《有限与无限的游戏》是一本好书,除了内容具有启发性,同时还是一副安慰剂,让人能在焦虑中稍微沉浸下来。

关于邪恶

邪恶是无限游戏的终结,在听不见的静默中结束。纳粹焚书。

邪恶不是对权力的获取,而是对权力的表达。邪恶代表着头衔的被动认可。邪恶从未想成为邪恶,事实上,所有邪恶中所固有的矛盾是,它滋生于消除邪恶的欲望。(黑社会:瞅啥瞅)

无限游戏的参与者,明白邪恶不可避免,因此他们不试图消除他人邪恶,因为这种做法正是邪恶本身的冲动。

关于政治

有限游戏有固定的社会参照值,在固定界限种寻找可能性。有限游戏参与者,喜欢站队。

而无限游戏的参与者,也是政治人。但绝非无视许多人类所生活的恶劣条件,他们明白自由的重要。但在他们看来,政治事务的意向性和意愿性,很容易被迫在眉睫需要解决的公共议题所模糊。因此对他们来说,政治是一种舞台剧,他是根据某一剧本,面向观众的政治表演,而表演者预先便已经知道了剧本的剧后一幕。(美国越战的失利,其实是缺少最后一幕)

正是由于政治在根本上的剧本特质,导致无限游戏参与者并不在具体议题上站队。相反他们积极投身社会冲突中,试图提供一种持续性和开放性的途径,代替英雄主义式的最后一幕。为了做到这一点,他们必须至少做到,使其他政治参与者的注意力,从他们觉得必须做某些事,转向为什么他们觉得必须做某些事情。

君子群而不党,小人党而不群。如何解决问题才是关键。

关于社会/文化

保障许多游戏的规则不被篡改,是社会一项重要功能。因为有限游戏者居多。像评审,贸易,官员任命这些都是社会对某些人在特定游戏中进行竞争的批准。
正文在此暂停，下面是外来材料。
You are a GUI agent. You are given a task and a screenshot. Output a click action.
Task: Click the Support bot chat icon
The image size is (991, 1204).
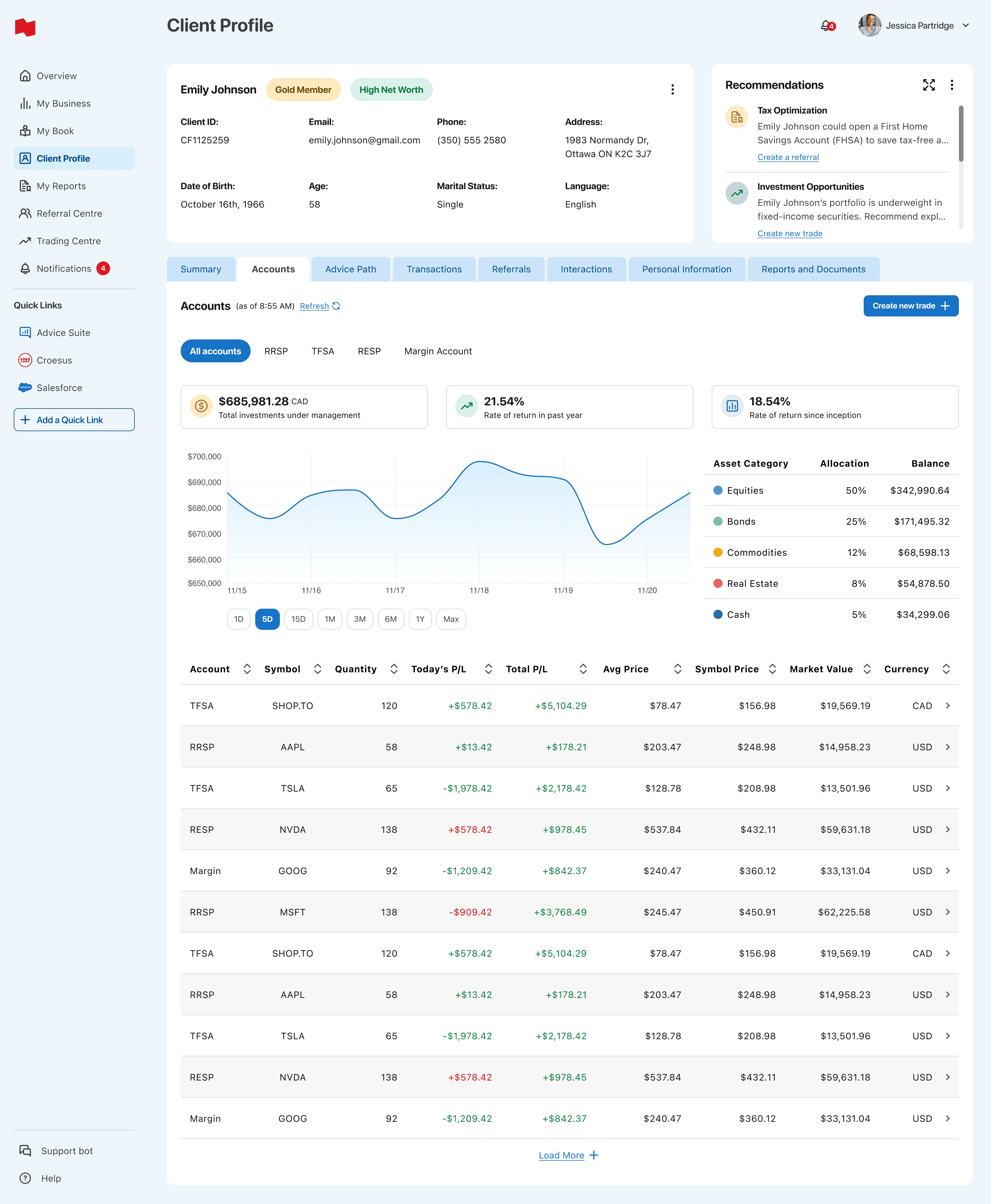[x=25, y=1150]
但越轨是文化的本质。跟随剧本,那就是文化上的赤贫者。不是所有对过去的偏离,都具有文化上的意义。切断与过去的联系,导致对过去的遗忘,这些做法在文化上毫无价值。给传统带来新的思维方式,使我们对一度熟悉的事物产生陌生感,对我们所拥有的一切进行审视,这样才有意义。

文化所追求的是琴瑟和鸣,而不是做成雕像不朽。

正如无限游戏中的规则能自由达成和自由更改,文化传统也会被改造,并在改造中变化。文化不是拥有一个传统,文化本身就是传统。它在接纳各种各样的可能性。

社会对抗其内部文化的一种成功方法,是给予艺术家一块地方,将他们视为财产的生产者,于是提高了消费艺术的价值。比如博物馆,来自民族主义高涨时期,富人和政府的所为。这些博物馆的初衷不是使艺术品免于破坏,而是使人民免于接触艺术。

在博物馆买到收藏品,你并没有买到艺术。因为艺术作品是艺术的终结。艺术家通过创作作品的过程,去表达和创造艺术。最终的作品只是一个工具。艺术在艺术家的创作过程当中。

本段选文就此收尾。